Achtste-groepers huilen niet
- Author: Jacques Vriens
- Language: Dutch
- Subject: Leukemia, soccer
- Genre: Children's fiction
- Published: 1999, Van Holkema & Warendorf (Netherlands) 2014, Cappelen Damm (Norway)
- Publication place: Netherlands
- Media type: Print
- Pages: 175 pages (Dutch edition)
- Awards: Prijs van de Nederlandse Kinderjury
- ISBN: 9788202411718

= Achtste-groepers huilen niet =

1999 book by Jacques Vriens

Achtste-groepers huilen niet (English: Sixth Graders Don't Cry, also known as Kule Kidz Gråter Ikke, Cool Kids Don't Cry) is a 1999 Dutch children's book by Jacques Vriens.
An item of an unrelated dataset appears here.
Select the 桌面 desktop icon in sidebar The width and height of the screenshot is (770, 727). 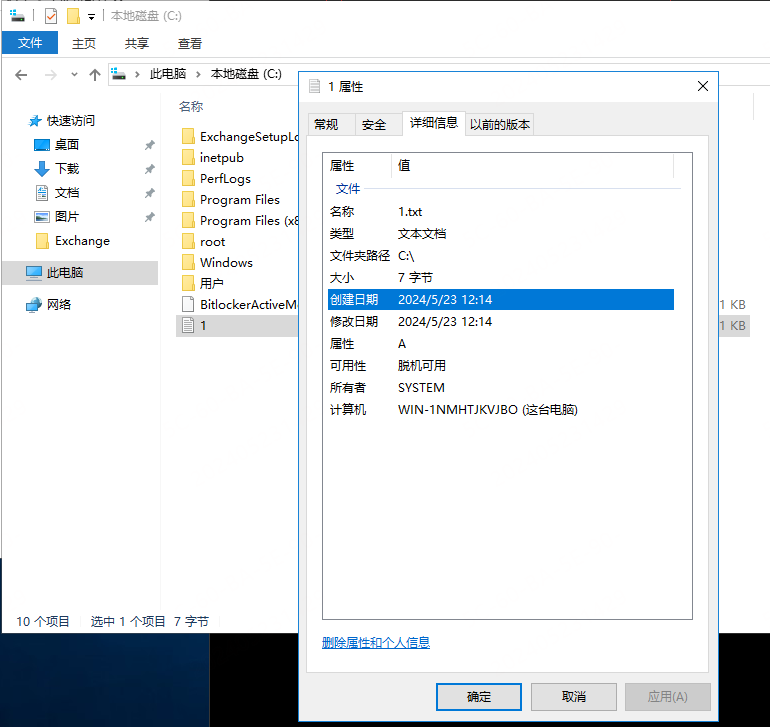pos(42,145)

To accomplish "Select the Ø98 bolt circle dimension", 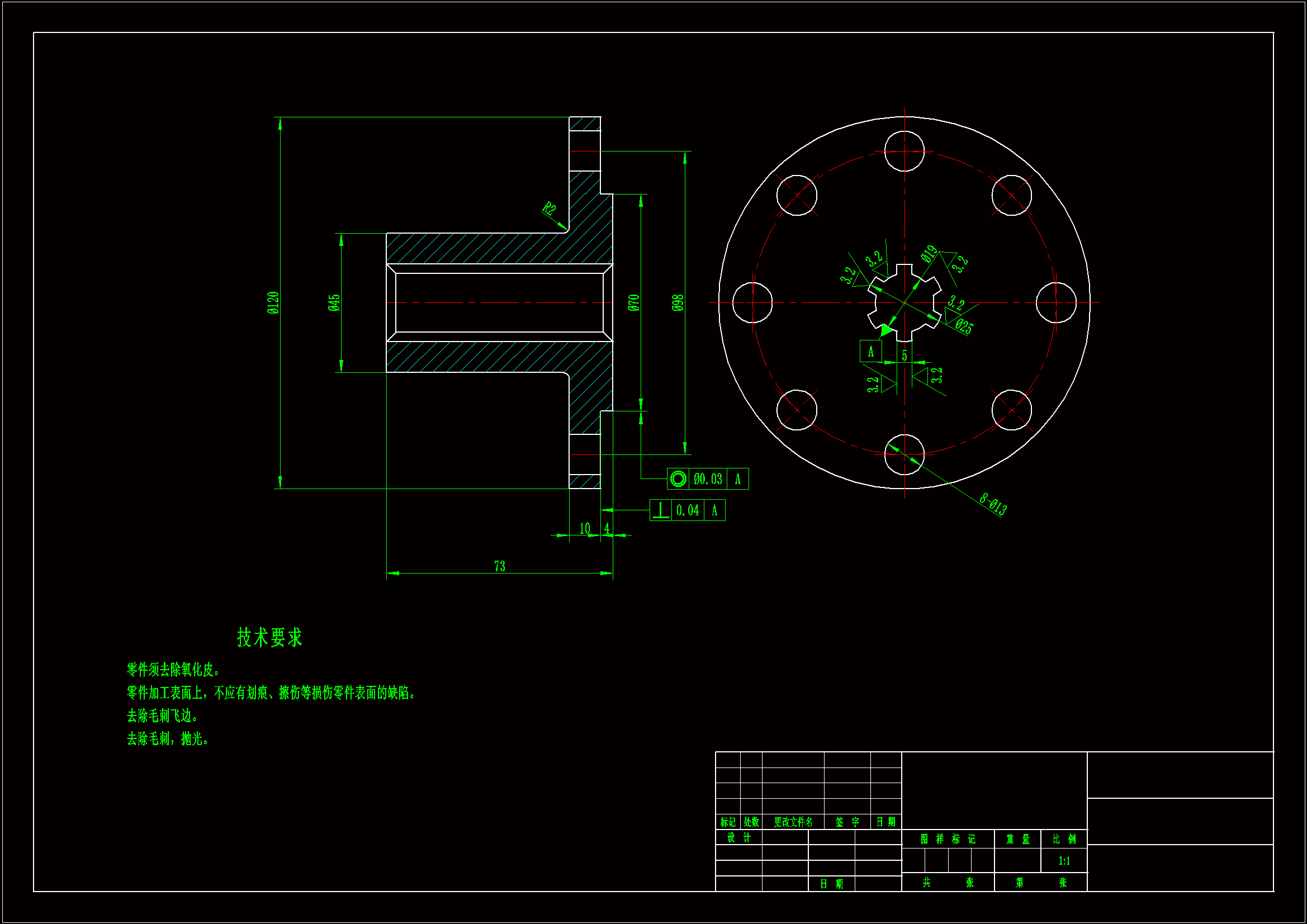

The book was first published in September 1999 as Achtste-groepers huilen niet and has since been translated into Norwegian and German.

==Synopsis==
Akkie is a happy-go-lucky sixth grader that's obsessed with soccer, her friends, and the upcoming school trip. She's known for being tough and always up for a challenge, so when Akkie is diagnosed with leukemia she refuses to let it slow her down. Her classmates are in shock, but Akkie refuses to allow them to treat her as if she were broken. As time passes it becomes clear that her illness is very far progressed and it becomes harder for Akkie to do everything she wants to do in the time she has left.

==Background==
Vriens, who formerly worked as a schoolteacher, drew inspiration for the book from one of his students named Anke, who suffered from leukemia. One of his students joked that he should write about Anke, to which the girl eagerly agreed. After she died in 1991 Vriens had difficulty approaching the subject matter, but Anke's mother encouraged him to write the book. It took him several times before he could begin writing, as the story was deeply personal to him and he would grow sad when he knew that the book's main character of Akkie would have to die. To distance himself from the work, Vriens changed the name of the book's main character and made Akkie's teacher female instead of male.

==Adaptations==
Achtste-groepers huilen niet has been adapted for the screen twice. The first adaptation was the 2012 Dutch film Achtste Groepers Huilen Niet, which starred Hanna Obbeek as the main character of Akkie. It was nominated for several awards and won a 2012 Golden Film Award, a 2012 Golden Calf Audience Award, and the 2012 Rembrandt Award for Best Dutch Youth Film. The second adaptation was the 2014 Norwegian Kule Kidz Gråter Ikke, which was also a remake of the 2012 Dutch film.

There are currently plans to adapt the novel for American, Chinese, and Indian audiences.

==Reception==
Bergens Tidende gave the book a positive rating.